# Exercise goal
Look for the string "icon" in the data below, and copy each line that holds it.

# Data extracts
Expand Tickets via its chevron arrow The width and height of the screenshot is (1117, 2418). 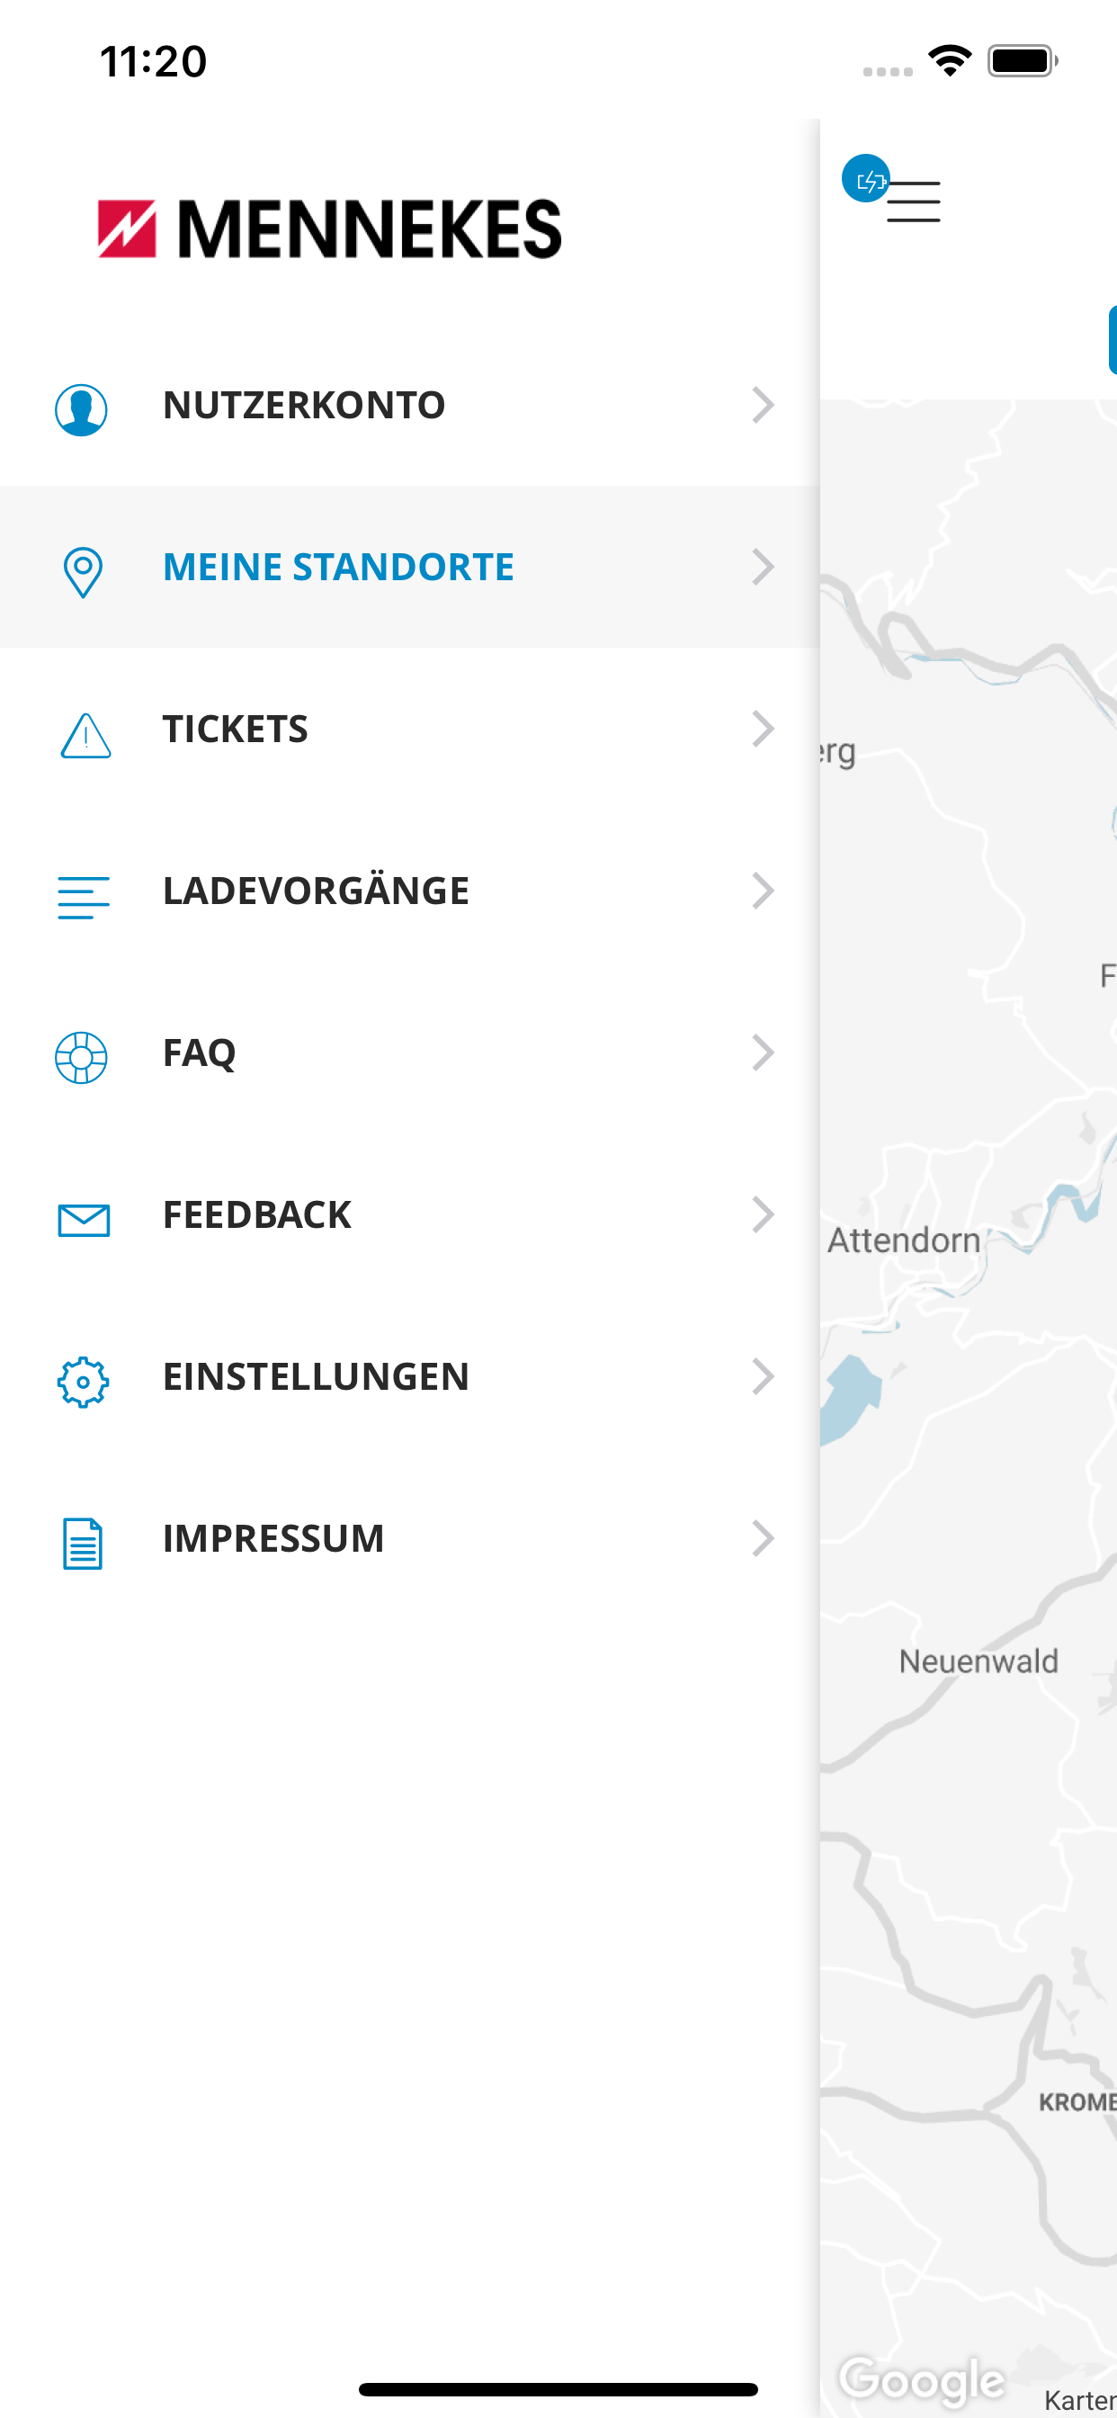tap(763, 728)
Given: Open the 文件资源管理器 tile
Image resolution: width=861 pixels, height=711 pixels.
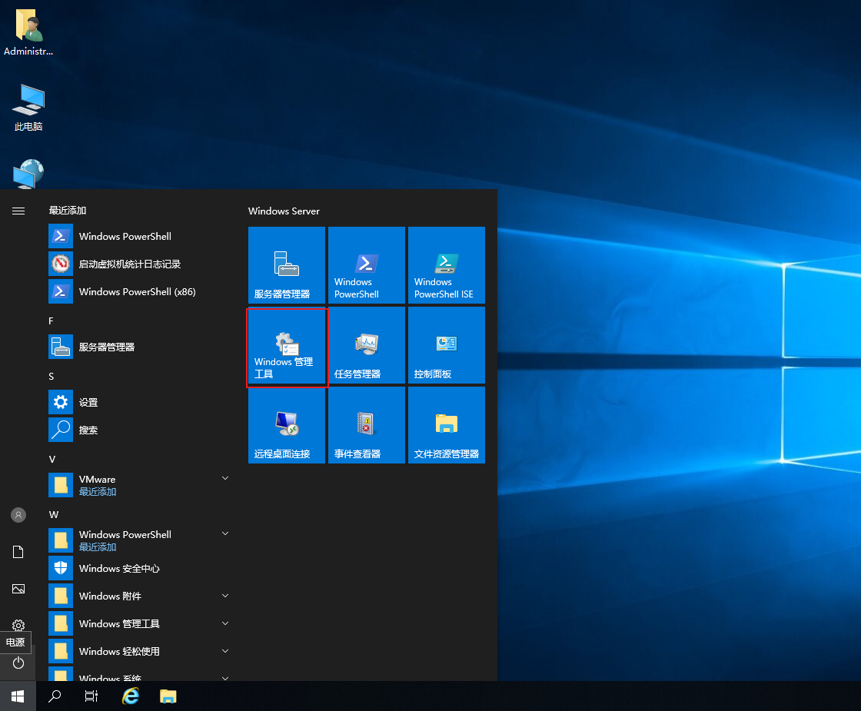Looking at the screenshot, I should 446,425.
==
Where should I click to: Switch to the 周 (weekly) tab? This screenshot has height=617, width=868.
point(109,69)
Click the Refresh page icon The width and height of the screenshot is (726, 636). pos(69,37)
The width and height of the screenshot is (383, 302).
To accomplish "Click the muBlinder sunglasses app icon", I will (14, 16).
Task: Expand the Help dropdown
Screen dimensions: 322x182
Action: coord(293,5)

# Problem solution
Click the Refresh page icon The width and height of the screenshot is (726, 636). pos(69,37)
To accomplish "Click the muBlinder sunglasses app icon", I will (14, 16).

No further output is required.